* _BRANO DEL DOCUMENTO_:

========================

Gli articoli che impreziosiscono questo volumetto fungono da manifesto, una sorta di vetrina che aiuta il passante a meglio orientarsi nelle fughe in avanti, nei passaggi più ostici, nella comprensione di un’orchestra in cui ognuno esegue uno spartito non sempre in accordo con il proprio vicino.

Ogni numero, certo, si propone un tema, un filo che dettagli, decostruisca e ridisegni la mappa della nostra modernità, del mondo in cui viviamo ogni giorno e di cui pensiamo di sapere già tutto; questo filo, a uno sguardo più attento, sembra che innanzitutto serva agli autori, i quali dichiarano di appartenere a un “magazine inattuale”, come recita il sottotitolo della rivista, poiché condannati a un’efficacia messa in discussione dal rapido volgere degli eventi, in un orizzonte, quello della riflessione filosofica, che vive di rincorsa.

Nonostante le oggettive difficoltà i saggi contenuti in questo primo numero sono di un interesse estremo, oltre che bellissimi, il che non guasta: dalla geopolitica di Gary Lachman all’assenza di senso magnificamente descritta da Gianluca Didino, dall’apocalisse che incombe nel regno dei meme a cura di Bogna M.Konior alla ricerca della vita nel mondo che verrà illustrata da Roberto Paura, sono molteplici gli sguardi da cui osservare il tema definitivo: Il fine del mondo.

Guy Debord

È questo il titolo, il gioco filosofico di parole che sottende la riflessione di tutti gli interpreti, i quali oscillano ermeneuticamente da una parte all’altra, distorcendo, piegando le possibilità infinite di quell’articolo iniziale, “il”, che è un pretesto per parlarci di “scopo” o di “termine”, a seconda di dove si voglia andare a parare.

========================

* _IL TUO OBIETTIVO_: Riproduci per intero il brano sul primo numero della rivista, parola per parola e senza alcuna modifica. Le voci non hanno alcun ruolo in questo compito.

* _Voci conservate di una raccolta_:

========================

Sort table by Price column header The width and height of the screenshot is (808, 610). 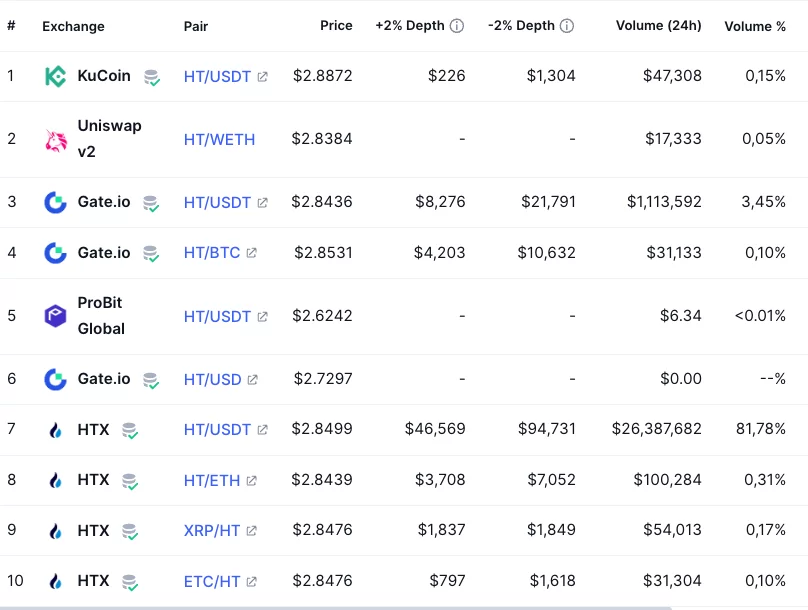click(x=336, y=26)
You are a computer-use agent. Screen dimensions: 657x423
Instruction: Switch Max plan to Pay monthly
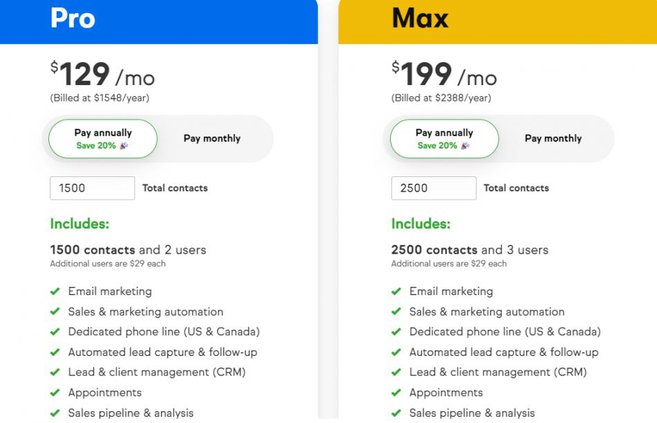553,138
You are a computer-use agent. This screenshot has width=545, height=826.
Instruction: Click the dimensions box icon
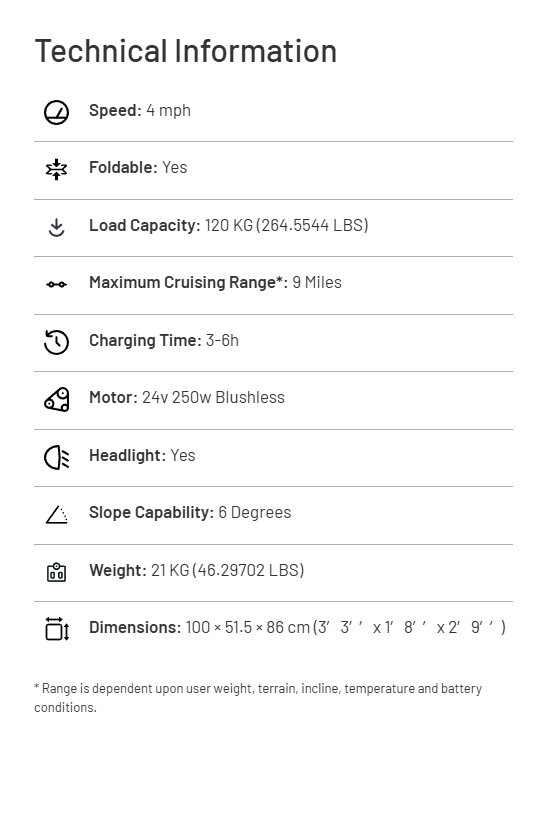point(57,629)
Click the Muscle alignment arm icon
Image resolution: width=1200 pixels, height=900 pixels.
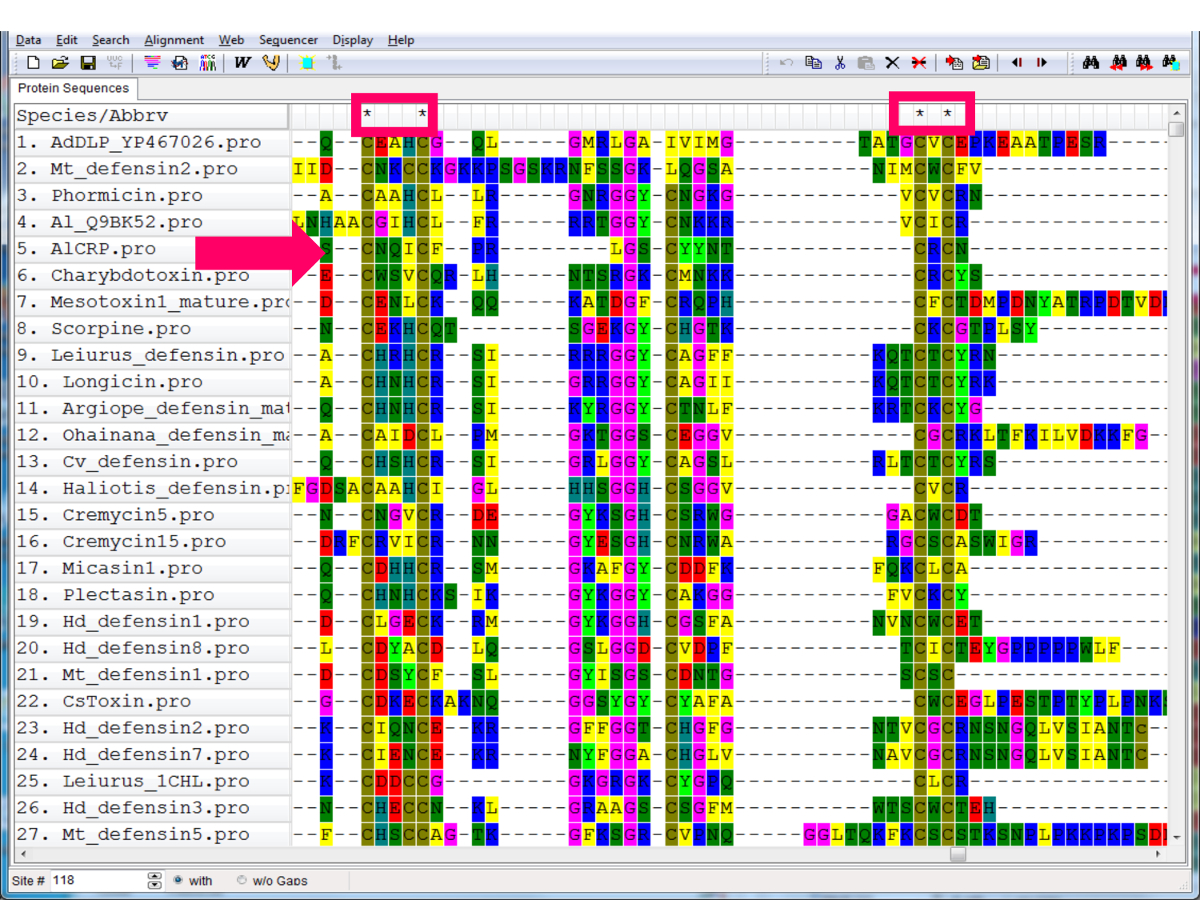pyautogui.click(x=270, y=63)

========================

* _SOLUZIONE SCRITTA_:
Gli articoli che impreziosiscono questo volumetto fungono da manifesto, una sorta di vetrina che aiuta il passante a meglio orientarsi nelle fughe in avanti, nei passaggi più ostici, nella comprensione di un’orchestra in cui ognuno esegue uno spartito non sempre in accordo con il proprio vicino.

Ogni numero, certo, si propone un tema, un filo che dettagli, decostruisca e ridisegni la mappa della nostra modernità, del mondo in cui viviamo ogni giorno e di cui pensiamo di sapere già tutto; questo filo, a uno sguardo più attento, sembra che innanzitutto serva agli autori, i quali dichiarano di appartenere a un “magazine inattuale”, come recita il sottotitolo della rivista, poiché condannati a un’efficacia messa in discussione dal rapido volgere degli eventi, in un orizzonte, quello della riflessione filosofica, che vive di rincorsa.

Nonostante le oggettive difficoltà i saggi contenuti in questo primo numero sono di un interesse estremo, oltre che bellissimi, il che non guasta: dalla geopolitica di Gary Lachman all’assenza di senso magnificamente descritta da Gianluca Didino, dall’apocalisse che incombe nel regno dei meme a cura di Bogna M.Konior alla ricerca della vita nel mondo che verrà illustrata da Roberto Paura, sono molteplici gli sguardi da cui osservare il tema definitivo: Il fine del mondo.

Guy Debord

È questo il titolo, il gioco filosofico di parole che sottende la riflessione di tutti gli interpreti, i quali oscillano ermeneuticamente da una parte all’altra, distorcendo, piegando le possibilità infinite di quell’articolo iniziale, “il”, che è un pretesto per parlarci di “scopo” o di “termine”, a seconda di dove si voglia andare a parare.